Research için hastaneye gidiyorum. Hava yağmurlu. Arabamda müzik eşliğinde giderken babam düşüyor aklıma. Onca yıldan sonra hala arabasıyla işe giden babam. Ona benzediğim için mutlu oluyorum.

Babamın nasıl bir çalişmak öğrettiğini düşünüyorum, (anamın kanımca sivri zekasına girmiyorum, konu babam). Hiç şikayet etmeden, it gibi çalışmaktan başka bir şey bilmediğimi. Ama hepsinin bir hırs değil, akşam maç izlerken patates kızartması ile buz gibi bira uğruna olduğunu...

Sonra arabamı hastaneden kampüse sürerken, babamın da 8 saat ileride aynı anda, işe sürdüğünü düşünüyorum. Kimseye muhtaç olmadan. Borç-harç, ama katakullisiz, bahşişsiz, mirassız, babaparasız... Ve hep dolu kafayla...

Sonra eskiye gidiyorum; "Kabataş iskelesinden vapura binerdik" diye anlatırken (ki pek anlatmaz eskileri - bizde kendini anlatmak gereksizdir) içimden "ulan İstanbul çocuğu, cennet gibi hayat yaşamis, sonra sokmuş beni bu taşra memleketine" diye düşündüğümü hatırlıyorum... Ailede tek taşralı kaldığımdan olsa gerek, "büyük şehirde ilk gecemiz"i bir rituele dönüştürmemle alay edilmesini...

Ancak "büyük şehirde ilk gecemiz"den sonra (yine azıcık, yine zorla) anlattıklarını düsünüyorum, taşraya neden gittiğini... Gözleri dolarak "iş yapmalı, para kazanmalıydım, taşraya giderken bir tek valizimden başka bir şeyim yoktu cocuğum" deyişi, sonra o zararsız (yer yer komik) siniriyle "İstanbul'da kalıp eşe dosta iş yapıp, aç mı kalsaydım?" deyişi geçiyor gözümün önünden.

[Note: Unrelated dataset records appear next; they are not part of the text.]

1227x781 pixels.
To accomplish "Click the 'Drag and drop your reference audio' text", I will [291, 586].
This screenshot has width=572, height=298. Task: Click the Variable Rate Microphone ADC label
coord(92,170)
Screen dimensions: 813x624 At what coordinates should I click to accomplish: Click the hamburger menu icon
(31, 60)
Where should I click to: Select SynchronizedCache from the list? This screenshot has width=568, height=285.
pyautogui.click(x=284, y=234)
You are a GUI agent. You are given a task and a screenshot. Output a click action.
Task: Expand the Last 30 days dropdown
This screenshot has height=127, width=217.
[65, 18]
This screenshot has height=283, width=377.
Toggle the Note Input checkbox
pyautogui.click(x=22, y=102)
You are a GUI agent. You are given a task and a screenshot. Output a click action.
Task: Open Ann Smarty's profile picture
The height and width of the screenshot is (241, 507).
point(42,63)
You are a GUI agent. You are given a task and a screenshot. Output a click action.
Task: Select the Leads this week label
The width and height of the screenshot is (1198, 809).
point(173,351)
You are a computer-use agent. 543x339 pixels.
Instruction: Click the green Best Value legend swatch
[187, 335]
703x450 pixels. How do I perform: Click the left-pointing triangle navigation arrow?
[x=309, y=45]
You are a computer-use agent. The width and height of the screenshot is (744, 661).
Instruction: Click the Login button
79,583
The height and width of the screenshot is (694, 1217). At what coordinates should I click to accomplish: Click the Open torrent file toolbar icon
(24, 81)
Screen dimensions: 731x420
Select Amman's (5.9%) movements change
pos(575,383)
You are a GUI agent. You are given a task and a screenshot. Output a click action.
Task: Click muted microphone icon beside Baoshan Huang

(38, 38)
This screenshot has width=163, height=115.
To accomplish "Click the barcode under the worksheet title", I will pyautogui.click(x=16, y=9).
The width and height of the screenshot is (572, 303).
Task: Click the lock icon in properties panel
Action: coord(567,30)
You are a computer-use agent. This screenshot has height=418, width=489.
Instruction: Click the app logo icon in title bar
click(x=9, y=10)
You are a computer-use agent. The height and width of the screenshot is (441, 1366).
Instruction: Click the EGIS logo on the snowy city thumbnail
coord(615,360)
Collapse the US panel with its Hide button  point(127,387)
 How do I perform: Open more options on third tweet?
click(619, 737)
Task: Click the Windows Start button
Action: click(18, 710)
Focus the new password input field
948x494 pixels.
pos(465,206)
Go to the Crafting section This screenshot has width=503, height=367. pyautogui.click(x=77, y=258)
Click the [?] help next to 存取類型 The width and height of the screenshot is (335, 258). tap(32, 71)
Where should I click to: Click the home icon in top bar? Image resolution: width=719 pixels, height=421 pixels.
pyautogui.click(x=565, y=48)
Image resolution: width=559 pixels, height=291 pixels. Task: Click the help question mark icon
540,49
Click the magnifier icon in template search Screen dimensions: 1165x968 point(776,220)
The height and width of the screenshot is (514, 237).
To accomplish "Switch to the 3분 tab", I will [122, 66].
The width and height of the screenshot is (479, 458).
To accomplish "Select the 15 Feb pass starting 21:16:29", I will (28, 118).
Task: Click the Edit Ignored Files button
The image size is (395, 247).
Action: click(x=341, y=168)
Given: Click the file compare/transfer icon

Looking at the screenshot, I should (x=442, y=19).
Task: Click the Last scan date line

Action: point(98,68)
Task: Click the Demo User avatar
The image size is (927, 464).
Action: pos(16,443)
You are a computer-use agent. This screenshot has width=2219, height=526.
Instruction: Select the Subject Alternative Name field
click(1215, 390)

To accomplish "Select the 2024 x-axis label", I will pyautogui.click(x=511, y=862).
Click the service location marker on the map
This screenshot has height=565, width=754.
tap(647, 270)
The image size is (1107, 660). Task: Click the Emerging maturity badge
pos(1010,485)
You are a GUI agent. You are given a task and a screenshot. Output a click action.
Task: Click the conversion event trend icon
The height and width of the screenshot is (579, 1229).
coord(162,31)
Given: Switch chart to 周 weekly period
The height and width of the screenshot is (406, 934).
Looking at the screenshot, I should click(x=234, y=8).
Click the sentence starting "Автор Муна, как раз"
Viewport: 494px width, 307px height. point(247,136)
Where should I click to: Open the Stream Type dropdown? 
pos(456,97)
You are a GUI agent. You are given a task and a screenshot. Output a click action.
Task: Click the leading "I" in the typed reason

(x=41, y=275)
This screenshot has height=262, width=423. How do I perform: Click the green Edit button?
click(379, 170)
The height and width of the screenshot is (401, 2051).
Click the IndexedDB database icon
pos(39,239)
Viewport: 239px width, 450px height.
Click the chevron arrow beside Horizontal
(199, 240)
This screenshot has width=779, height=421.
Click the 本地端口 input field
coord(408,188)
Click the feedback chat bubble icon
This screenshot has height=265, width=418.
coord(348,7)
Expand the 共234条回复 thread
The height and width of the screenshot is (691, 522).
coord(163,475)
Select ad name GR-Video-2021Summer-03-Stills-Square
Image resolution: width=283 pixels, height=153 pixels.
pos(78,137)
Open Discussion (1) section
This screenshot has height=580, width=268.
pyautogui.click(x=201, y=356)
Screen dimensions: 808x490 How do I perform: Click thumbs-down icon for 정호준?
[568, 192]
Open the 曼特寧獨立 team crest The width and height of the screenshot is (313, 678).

Ekmeğin neredeyse evin orada felsefesi...

Şimdilerde 8 saat önde sürüyor olsa da arabasını, bir valizle taşra yolu tutması benden hemen hemen 30 sene önde diye düsünürken yağmur hızlanıyor. Kendimin de bir valizle dunyanın öbür ucuna geldiğini hatırlıyorum. Aynı babam gibi! Gururlanıyorum. Yağmurun da verdiği hazla gözlerim doluyor...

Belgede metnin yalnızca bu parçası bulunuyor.